Verse 8. O daughter of Babylon, who art to be destroyed. In the beginning of the fifth year of Darius happened the revolt of the Babylonians which cost him the trouble of a tedious siege again to reduce them ... he besieged the city with all his forces ... As soon as the Babylonians saw themselves be girt by such an army as they could not cope with in the field, they turned their thoughts wholly to the supporting of themselves in the siege; in order whereto they took a resolution, the most desperate and barbarous that ever any nation practised.
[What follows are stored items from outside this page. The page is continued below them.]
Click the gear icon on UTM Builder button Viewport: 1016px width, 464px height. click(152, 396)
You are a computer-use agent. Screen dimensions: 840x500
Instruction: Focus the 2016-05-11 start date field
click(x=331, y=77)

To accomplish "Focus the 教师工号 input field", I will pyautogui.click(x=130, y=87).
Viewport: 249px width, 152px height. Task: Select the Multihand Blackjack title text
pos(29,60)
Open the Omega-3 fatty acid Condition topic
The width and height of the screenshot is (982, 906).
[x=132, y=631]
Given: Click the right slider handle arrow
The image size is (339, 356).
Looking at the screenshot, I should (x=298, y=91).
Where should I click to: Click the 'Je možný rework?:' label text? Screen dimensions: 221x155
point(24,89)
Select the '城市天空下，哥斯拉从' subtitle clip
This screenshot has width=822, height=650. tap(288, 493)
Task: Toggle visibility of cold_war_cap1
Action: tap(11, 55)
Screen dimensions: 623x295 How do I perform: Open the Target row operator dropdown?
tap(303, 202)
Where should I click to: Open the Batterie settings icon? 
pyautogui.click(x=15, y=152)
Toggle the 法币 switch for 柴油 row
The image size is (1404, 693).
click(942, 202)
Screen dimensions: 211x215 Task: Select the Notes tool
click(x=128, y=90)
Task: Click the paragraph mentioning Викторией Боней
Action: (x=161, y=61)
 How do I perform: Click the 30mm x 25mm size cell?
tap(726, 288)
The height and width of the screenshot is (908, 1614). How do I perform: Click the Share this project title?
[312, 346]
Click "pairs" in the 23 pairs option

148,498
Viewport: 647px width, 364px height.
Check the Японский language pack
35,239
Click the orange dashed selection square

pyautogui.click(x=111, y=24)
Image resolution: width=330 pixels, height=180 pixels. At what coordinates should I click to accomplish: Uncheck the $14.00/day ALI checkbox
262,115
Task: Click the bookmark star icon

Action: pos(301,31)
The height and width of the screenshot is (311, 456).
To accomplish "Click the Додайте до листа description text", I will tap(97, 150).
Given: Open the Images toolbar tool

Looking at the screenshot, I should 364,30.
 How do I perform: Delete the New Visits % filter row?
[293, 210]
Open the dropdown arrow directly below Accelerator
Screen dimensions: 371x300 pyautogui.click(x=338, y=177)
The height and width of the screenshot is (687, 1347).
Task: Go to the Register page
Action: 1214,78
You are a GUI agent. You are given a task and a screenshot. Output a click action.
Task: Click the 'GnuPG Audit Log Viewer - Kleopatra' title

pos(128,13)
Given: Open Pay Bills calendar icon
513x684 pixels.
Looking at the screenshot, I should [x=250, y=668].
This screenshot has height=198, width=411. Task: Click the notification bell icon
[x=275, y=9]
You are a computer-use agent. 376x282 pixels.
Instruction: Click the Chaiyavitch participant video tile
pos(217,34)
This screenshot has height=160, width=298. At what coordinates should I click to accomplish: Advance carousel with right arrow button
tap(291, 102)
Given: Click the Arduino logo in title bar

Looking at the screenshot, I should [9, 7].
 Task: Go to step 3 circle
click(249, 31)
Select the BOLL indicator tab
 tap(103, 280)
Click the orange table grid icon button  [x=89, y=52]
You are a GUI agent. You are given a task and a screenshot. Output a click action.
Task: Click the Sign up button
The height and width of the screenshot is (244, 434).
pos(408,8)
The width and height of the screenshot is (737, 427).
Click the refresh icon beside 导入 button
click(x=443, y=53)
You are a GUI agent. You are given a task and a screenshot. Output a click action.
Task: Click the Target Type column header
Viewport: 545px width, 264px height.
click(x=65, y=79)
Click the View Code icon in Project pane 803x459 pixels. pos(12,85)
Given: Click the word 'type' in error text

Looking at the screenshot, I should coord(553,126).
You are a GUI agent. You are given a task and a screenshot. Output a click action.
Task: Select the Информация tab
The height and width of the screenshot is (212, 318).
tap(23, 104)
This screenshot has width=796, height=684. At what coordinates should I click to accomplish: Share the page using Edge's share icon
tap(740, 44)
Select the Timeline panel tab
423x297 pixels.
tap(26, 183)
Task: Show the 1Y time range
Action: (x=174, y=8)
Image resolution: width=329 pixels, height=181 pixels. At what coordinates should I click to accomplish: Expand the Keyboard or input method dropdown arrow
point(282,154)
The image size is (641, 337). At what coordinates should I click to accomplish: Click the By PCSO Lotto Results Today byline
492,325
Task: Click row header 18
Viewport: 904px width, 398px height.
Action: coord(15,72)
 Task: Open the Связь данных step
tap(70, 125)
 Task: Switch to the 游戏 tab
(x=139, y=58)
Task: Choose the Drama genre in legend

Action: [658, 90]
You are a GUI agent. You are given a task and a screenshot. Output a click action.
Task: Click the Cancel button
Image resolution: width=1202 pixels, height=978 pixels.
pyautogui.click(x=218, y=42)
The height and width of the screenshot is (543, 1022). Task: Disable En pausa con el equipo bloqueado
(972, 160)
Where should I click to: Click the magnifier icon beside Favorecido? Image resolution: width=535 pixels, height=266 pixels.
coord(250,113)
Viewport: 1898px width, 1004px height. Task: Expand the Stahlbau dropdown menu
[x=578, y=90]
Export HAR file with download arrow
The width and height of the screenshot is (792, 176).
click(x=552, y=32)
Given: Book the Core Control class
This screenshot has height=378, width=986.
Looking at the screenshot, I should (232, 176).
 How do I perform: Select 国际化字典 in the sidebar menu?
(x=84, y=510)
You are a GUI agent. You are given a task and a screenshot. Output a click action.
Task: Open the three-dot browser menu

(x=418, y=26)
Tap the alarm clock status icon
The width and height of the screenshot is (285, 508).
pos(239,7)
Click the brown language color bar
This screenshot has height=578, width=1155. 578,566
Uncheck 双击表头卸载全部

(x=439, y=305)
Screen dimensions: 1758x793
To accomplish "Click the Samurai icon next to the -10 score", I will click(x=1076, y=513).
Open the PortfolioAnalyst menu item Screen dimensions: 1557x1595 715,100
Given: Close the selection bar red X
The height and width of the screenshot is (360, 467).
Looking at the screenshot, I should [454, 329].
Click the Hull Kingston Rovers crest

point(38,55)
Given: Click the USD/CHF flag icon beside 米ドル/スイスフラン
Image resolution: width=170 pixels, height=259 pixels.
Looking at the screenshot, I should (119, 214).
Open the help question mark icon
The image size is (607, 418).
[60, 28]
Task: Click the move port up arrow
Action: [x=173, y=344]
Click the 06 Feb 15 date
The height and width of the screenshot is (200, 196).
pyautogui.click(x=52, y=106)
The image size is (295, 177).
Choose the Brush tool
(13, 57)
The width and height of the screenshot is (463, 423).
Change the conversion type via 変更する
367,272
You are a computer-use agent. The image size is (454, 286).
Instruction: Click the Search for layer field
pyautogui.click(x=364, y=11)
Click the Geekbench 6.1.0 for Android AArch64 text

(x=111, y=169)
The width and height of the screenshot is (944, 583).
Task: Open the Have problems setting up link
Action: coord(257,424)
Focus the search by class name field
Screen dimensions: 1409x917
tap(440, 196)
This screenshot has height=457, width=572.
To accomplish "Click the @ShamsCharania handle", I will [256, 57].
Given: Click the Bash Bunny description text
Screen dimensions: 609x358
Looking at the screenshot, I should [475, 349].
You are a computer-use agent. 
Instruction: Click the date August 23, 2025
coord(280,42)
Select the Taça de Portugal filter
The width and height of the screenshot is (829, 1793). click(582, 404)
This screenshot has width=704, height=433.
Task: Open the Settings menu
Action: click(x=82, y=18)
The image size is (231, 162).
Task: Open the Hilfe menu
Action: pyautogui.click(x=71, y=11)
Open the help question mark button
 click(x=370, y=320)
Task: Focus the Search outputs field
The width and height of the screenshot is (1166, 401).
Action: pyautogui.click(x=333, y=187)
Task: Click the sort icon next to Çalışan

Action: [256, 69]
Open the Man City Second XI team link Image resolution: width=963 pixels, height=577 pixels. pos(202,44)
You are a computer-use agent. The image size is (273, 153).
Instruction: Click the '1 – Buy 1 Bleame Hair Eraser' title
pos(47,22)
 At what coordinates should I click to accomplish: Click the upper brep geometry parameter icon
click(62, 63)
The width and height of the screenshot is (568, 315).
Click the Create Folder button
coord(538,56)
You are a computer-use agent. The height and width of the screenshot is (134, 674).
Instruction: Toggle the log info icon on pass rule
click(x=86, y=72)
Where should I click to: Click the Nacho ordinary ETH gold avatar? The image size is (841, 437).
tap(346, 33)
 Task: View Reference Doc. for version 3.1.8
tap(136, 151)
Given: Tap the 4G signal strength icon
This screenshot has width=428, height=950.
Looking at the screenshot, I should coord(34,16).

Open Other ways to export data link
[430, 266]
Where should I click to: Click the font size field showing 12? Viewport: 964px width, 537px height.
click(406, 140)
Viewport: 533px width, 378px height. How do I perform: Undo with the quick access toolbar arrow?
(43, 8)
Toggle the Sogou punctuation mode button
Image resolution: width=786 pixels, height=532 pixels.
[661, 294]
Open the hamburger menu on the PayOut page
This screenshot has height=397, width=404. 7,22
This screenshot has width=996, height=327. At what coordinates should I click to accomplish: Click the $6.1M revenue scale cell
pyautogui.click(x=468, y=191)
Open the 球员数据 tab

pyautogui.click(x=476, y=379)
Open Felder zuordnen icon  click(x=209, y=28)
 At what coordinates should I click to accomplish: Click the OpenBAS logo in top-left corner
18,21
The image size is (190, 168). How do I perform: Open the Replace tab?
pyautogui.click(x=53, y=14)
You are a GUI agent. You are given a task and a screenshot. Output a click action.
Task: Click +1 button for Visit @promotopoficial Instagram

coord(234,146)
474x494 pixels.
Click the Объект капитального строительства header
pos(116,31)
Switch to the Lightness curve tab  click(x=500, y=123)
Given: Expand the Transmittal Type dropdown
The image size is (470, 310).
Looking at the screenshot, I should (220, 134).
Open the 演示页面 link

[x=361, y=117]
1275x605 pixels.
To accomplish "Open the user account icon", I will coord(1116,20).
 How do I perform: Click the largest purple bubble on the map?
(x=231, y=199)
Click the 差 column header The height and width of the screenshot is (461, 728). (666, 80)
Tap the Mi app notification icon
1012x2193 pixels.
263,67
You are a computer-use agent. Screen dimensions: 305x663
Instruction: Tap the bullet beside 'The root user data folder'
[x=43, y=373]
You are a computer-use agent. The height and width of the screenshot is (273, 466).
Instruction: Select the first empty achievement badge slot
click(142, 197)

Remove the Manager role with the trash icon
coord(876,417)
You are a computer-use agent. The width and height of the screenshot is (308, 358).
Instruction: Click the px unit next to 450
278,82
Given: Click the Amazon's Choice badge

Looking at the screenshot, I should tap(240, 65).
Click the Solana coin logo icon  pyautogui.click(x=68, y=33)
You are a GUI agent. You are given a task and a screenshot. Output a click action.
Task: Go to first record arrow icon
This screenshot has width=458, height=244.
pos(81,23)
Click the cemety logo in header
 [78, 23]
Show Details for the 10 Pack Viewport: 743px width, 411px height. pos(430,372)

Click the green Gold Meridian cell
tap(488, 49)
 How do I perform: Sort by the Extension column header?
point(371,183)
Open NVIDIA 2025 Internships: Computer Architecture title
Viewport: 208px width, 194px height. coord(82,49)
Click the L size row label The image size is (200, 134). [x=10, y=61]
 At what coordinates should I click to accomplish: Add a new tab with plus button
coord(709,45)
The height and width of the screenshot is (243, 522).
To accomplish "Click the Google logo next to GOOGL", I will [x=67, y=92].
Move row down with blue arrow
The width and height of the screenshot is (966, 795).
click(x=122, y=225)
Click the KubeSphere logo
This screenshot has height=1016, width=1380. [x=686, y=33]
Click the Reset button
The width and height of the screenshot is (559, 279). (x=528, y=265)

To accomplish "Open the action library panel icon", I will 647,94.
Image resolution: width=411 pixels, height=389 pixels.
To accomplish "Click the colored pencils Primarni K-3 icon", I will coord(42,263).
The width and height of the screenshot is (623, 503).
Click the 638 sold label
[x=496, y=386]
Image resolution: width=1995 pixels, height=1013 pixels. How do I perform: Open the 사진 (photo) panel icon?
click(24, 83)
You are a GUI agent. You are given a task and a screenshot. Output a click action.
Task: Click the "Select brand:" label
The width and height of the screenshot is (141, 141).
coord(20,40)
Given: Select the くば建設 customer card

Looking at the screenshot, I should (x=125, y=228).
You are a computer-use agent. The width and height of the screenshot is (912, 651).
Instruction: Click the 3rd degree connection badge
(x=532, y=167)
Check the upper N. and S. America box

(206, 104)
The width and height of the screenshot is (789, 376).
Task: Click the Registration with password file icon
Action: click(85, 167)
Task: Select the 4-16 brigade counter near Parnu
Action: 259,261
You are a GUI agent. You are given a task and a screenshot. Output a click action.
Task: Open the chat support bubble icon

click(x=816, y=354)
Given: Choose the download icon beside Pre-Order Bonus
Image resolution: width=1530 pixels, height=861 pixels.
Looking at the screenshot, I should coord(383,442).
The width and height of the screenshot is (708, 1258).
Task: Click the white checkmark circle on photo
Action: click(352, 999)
For to make their provisions last the longer, they agreed to cut off all unnecessary mouths among them, and therefore drawing together all the women and children, they strangled them all, whether wives, sisters, daughters, or young children useless for the wars, excepting only that every man was allowed to save one of his wives, which he best loved, and a maid servant to do the work of the house. -- Humphrey Prideaux.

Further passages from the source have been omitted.